### Task instructions
(a) According to the logistic regression lesson, why does it introduce spam filtering?
(b) Can you carry on the lesson on applying logistic regression from its final line?
[Begin Source document]
Day 32 - Applying logistic regression

Today we look at practical aspects of using logistic regression for classification, and how it compares to the other classification methods in this course.

Spam filtering

Unsolicited bulk email, aka spam, is an annoyance for many people. Suppose you wanted to make a classifier to detect spam and filter it out of your mail. How would you do it? There are four basic steps: In this course, we have described three methods for classification: We'll use the spam example to compare their properties.

George Forman, a researcher at Hewlett-Packard, has made a spam dataset. He took 4601 of his own email messages, labeled them, and extracted various features. The features include the frequency of various words (e.g. "money"), special characters (e.g. dollar signs), and the use of capital letters in the message. For each message, the following variables are recorded:

> colnames(x)
 [1] "word.freq.make"            
 [2] "word.freq.address"         
 [3] "word.freq.all"             
 [4] "word.freq.3d"              
    ...
[48] "word.freq.conference"      
[49] "char.freq.semi"            
[50] "char.freq.paren"
[End Source document]
[Begin Record set]
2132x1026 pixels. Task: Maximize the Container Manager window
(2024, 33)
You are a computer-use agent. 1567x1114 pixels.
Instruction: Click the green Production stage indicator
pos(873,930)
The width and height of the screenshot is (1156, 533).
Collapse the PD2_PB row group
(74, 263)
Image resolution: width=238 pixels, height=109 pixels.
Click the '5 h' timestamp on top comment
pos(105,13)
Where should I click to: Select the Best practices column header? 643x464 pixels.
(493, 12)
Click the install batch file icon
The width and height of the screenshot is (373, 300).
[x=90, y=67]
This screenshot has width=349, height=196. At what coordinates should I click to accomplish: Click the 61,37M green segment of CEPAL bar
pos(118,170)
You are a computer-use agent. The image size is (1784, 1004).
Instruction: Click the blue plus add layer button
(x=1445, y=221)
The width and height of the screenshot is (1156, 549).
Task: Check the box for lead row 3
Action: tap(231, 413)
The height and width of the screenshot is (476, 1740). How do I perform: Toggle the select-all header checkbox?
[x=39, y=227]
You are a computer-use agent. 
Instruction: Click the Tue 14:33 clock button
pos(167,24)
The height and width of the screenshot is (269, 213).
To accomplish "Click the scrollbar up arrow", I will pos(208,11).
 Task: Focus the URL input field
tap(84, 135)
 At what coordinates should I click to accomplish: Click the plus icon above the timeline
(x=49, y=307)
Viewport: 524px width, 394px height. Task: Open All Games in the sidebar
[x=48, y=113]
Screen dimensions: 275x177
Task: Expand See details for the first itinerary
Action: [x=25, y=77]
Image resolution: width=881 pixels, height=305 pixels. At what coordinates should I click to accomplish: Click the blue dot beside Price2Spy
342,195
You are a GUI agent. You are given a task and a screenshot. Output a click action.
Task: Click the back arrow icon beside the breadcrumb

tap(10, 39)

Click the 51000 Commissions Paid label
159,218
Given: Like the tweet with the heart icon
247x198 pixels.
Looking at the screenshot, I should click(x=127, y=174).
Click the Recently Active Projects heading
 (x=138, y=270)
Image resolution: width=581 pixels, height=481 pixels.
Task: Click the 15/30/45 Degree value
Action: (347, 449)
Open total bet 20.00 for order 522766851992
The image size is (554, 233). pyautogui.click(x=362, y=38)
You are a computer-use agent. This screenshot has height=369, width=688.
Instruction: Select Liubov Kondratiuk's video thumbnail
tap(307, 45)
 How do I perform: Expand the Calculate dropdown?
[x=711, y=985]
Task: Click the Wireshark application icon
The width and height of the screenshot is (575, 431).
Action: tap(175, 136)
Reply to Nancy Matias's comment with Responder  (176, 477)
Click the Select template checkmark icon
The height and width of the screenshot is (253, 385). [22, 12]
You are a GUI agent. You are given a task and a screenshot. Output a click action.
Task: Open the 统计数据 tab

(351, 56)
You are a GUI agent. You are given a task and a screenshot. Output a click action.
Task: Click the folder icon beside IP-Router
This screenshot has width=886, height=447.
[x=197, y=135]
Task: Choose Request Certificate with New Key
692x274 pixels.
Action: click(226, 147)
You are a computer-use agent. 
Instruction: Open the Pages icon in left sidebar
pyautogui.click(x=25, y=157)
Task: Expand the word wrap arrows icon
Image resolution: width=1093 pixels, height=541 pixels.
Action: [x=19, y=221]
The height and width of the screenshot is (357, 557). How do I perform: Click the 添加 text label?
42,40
[End Record set]
### Responses by task
(a) It uses spam filtering as a shared example for comparing the properties of the three classification methods described in the course.

(b)
[51] "char.freq.bracket"         
[52] "char.freq.bang"            
[53] "char.freq.dollar"          
[54] "char.freq.pound"           
[55] "capital.run.length.average"
[56] "capital.run.length.longest"
[57] "capital.run.length.total"  
[58] "spam"                      
The last variable is the class variable ("Yes" or "No"). These variables only describe the content of the message. In a real system, we would probably also want to compare the sender name to an address book.

We split into train and test:

x <- rsplit(x,0.5); names(x) <- c("train","test")
For a tree classifier, these are the commands we would use:
tr <- tree(spam~.,x$train)
plot(tr,type="u");text(tr,pretty=0)
The resulting tree depends strongly on the particular train/test split. Some variables which appear consistently are the frequency of dollar signs, exclamation points, and the word "hp", which is a good indicator of non-spam in this dataset. The tree is rather complicated, but only uses a few variables. Trees tend to use only a few variables, which is great for analysis but not so good for classification. For good classifications we should want to use as much information about the message as possible.

Logistic regression is quite different from trees in that it uses all of the variables. We can make a logistic regression classifier as follows:

fit <- glm(spam~.,x$train,family=binomial)
The error rate for both models can be computed using misclass:
> misclass(tr,x$test)
[1] 224
> misclass(fit,x$test)
[1] 168
For one particular train/test split, the tree has 224/2300 errors while logistic regression has 168/2300. This difference is statistically significant:
> chisq.test(array(c(224,2300,168,2300),c(2,2)))
X-squared = 7.0897, df = 1, p-value = 0.007753 
Cross-validation on tree size does not change the error rate.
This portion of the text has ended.